╭──
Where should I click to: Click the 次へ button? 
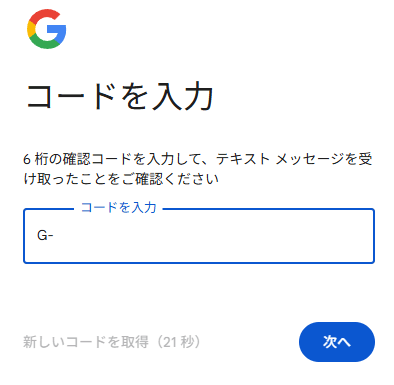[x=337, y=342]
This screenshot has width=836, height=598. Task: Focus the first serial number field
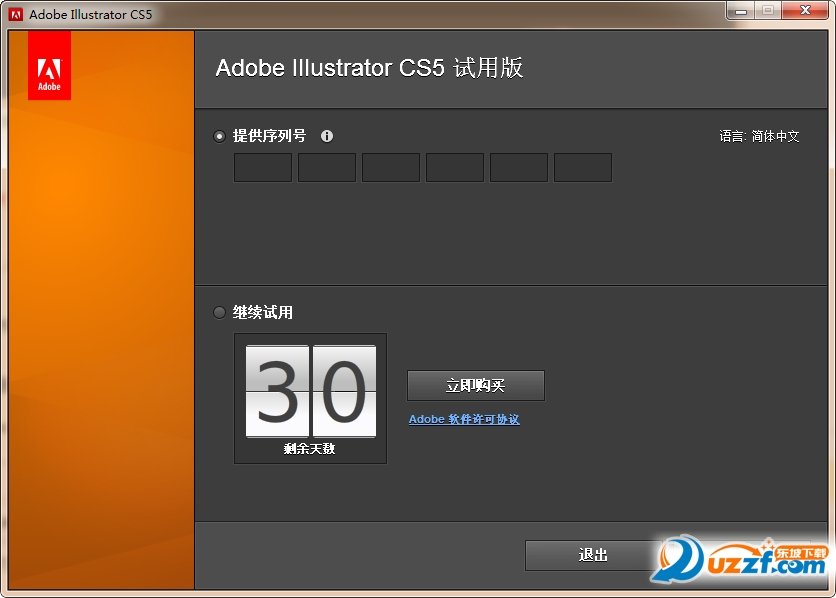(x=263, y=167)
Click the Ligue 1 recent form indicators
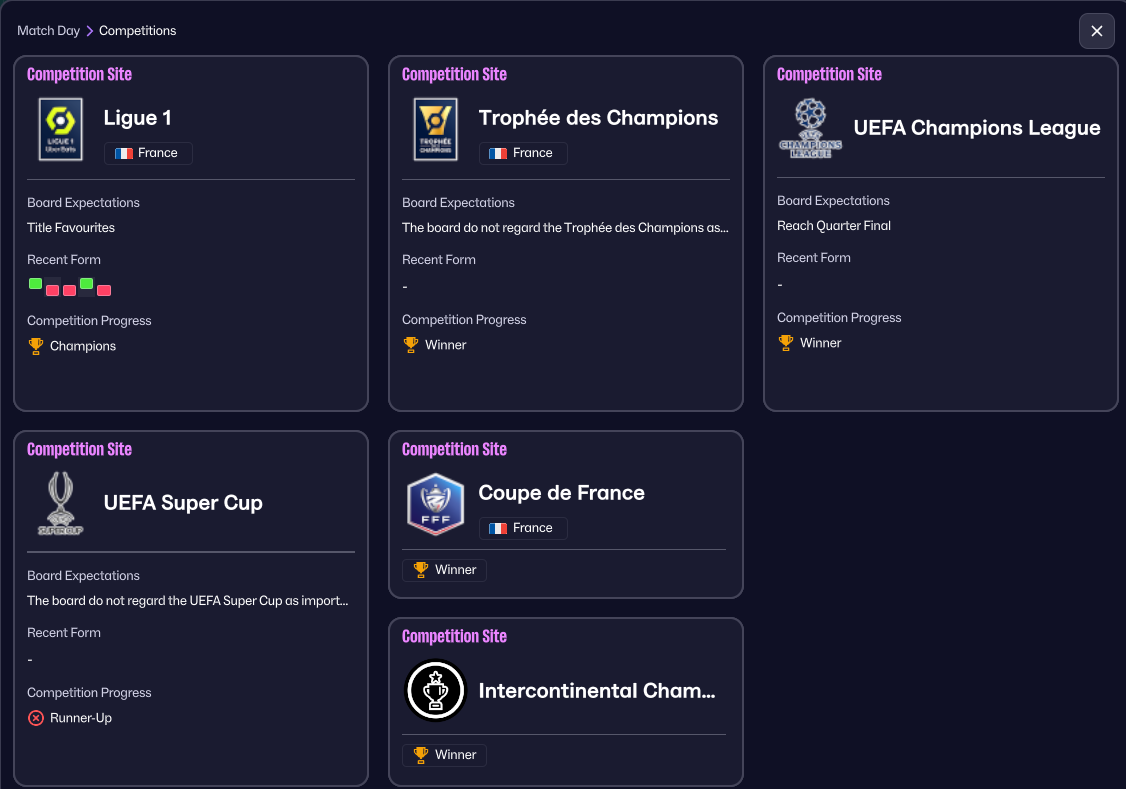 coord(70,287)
╰──
╭──
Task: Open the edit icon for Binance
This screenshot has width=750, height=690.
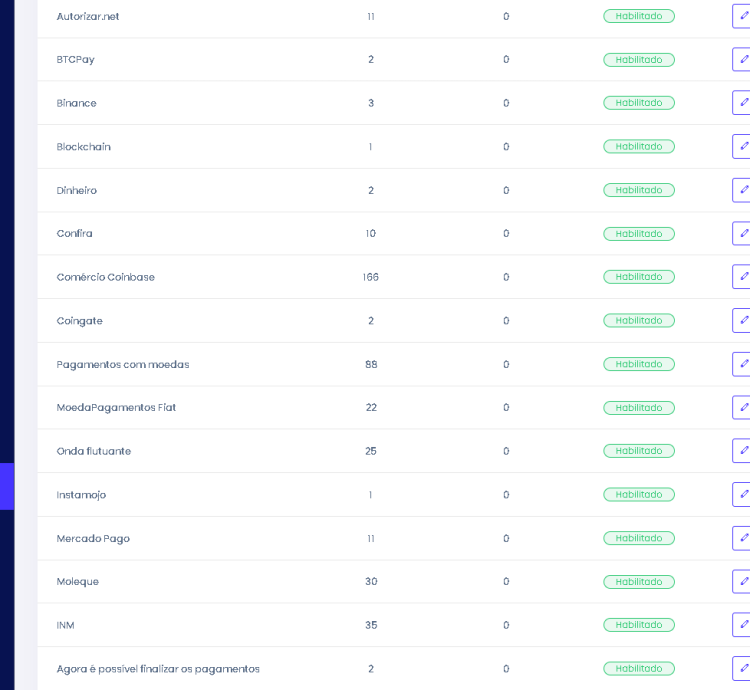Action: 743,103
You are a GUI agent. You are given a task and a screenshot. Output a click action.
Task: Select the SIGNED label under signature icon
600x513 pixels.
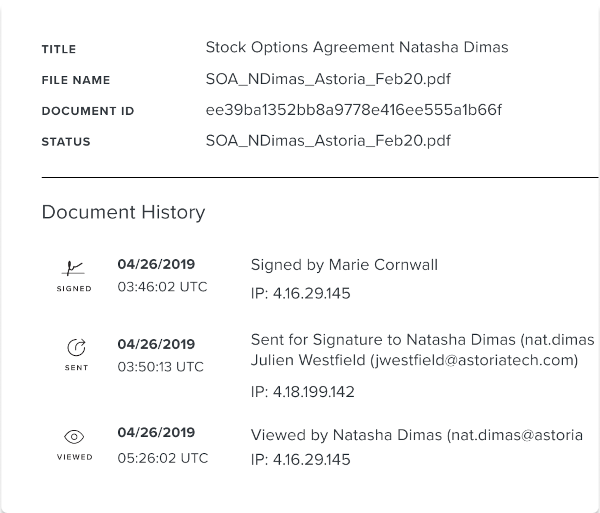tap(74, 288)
╰──
## Task to carry out:
If a line in the entries above has the word "icon", copy it.

## Response to the exercise:
Task: Open the edit icon for Binance
Task: Select the SIGNED label under signature icon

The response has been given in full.